● **Liste des tâches**:
(1) D'après l'extrait sur M. Chalgrin, où a été déposé le modèle de son projet pour l'église de Saint-Sauveur ?
(2) Rédigez la suite de l'extrait sur M. Chalgrin, à partir de sa dernière phrase.

● **Extrait du document**:
════

Il s’est conservé de lui, pour l’église de Saint-Sauveur, rue Saint-Denis, un beau projet, qu’on a vu pendant plusieurs années dans les galeries de l’Académie d’Architecture, et dont le modèle a été depuis déposé à l’école polytechnique. On voit, dans ce projet, que M. Chalgrin voulait simplifier le systême des églises chrétiennes, et ramener leur architecture à l’unit de plan et d’ordonnance et à la forme des temples antiques. Entreprise difficile, dont le succès dépend de quelques transactions entre l’usage et le goût, et de plus d’un genre de circonstances indépendantes de l’artiste. Peut-être était-il réservé à l’époque actuelle de la voir réaliser dans l’érection de l’église de la Madeleine, dont nous allons devoir l’achèvement au goût clair du Roi, qui vient de fixer enfin le sort de ce édifice, trois fois entrepris, changé, détruit, et recommencé, dans l’espace de quarante ans.

════

● **Informations fournies**:
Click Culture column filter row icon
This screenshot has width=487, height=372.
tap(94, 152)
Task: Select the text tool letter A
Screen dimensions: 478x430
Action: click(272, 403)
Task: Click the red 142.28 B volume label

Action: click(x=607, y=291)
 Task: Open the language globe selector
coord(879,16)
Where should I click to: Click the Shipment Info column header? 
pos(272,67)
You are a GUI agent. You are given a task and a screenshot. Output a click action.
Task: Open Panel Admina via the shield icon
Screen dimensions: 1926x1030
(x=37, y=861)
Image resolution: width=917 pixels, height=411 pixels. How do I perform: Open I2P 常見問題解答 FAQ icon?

════

● **Les réponses**:
(1) À l'école polytechnique.

(2)
Telle est la destinée des grands monumens livrés aux vacillations de l’esprit de mode ; et telle elle sera par-tout où des causes puissantes n’auront pu imprimer et assigner à chaque genre d’édifice ces types caractéristiques qui, comme dans les œuvres de la nature, admettent la variété sans permettre le changement ; qui se prêtent aux inventions du génie en repoussant les écarts du caprice, guident l’artiste sans l’enchaîner, rassurent la raison contre les attaques de l’esprit novateur et protègent l’imagination contre la tyrannie de la routine.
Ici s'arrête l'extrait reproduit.